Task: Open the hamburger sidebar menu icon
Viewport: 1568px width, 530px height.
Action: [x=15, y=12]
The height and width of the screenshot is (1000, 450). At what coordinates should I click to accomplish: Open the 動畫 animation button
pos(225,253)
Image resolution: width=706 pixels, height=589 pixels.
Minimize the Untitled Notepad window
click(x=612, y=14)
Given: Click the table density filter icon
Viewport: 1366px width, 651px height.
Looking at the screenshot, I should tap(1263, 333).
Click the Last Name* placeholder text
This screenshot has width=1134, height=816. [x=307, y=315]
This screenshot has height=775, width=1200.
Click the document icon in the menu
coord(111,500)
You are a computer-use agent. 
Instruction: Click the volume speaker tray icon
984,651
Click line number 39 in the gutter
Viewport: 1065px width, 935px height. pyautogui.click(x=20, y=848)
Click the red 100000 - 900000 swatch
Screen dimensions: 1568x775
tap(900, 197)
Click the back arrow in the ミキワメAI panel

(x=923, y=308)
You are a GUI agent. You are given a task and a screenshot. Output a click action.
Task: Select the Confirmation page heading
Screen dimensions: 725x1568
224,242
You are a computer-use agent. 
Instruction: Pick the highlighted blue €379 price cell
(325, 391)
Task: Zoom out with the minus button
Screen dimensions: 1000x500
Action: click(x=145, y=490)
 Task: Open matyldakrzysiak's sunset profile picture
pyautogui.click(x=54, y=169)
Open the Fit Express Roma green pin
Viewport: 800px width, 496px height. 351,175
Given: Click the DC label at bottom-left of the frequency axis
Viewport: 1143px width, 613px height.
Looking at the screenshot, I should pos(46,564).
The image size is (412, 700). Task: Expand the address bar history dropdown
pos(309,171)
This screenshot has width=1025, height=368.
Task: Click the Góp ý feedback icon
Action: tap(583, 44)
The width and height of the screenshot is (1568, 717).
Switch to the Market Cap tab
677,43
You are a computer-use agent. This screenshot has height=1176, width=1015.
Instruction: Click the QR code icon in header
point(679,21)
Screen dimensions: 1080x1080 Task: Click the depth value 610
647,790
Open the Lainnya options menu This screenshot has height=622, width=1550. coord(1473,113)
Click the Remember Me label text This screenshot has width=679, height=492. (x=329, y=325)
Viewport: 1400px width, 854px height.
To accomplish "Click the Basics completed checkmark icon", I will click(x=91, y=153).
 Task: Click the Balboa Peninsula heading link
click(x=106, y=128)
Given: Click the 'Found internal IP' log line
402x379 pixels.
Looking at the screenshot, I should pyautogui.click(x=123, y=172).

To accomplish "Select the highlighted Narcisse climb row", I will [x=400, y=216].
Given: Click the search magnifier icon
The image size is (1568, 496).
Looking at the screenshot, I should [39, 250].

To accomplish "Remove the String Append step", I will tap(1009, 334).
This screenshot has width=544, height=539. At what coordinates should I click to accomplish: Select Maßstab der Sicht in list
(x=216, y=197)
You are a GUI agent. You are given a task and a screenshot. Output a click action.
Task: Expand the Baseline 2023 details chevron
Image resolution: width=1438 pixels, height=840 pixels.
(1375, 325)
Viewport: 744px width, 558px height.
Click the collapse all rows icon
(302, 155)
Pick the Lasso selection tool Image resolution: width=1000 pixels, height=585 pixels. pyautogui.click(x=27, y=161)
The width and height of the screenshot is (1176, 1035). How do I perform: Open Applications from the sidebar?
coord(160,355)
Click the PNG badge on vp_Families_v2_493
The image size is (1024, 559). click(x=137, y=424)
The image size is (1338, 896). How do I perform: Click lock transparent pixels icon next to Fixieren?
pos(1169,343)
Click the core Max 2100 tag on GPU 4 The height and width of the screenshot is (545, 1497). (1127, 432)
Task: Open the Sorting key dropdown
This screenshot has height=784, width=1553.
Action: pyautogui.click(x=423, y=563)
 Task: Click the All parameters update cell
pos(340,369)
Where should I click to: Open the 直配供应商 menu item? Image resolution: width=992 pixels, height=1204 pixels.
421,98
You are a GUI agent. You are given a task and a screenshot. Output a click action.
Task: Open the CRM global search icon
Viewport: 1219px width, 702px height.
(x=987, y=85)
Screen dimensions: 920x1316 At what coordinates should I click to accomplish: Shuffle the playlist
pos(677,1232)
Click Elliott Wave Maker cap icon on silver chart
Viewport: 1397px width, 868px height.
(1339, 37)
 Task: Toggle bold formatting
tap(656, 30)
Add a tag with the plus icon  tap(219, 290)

* [Challenge] How many of the lines above contain the word "what"? Reply with the number only.

* [The completed task] 3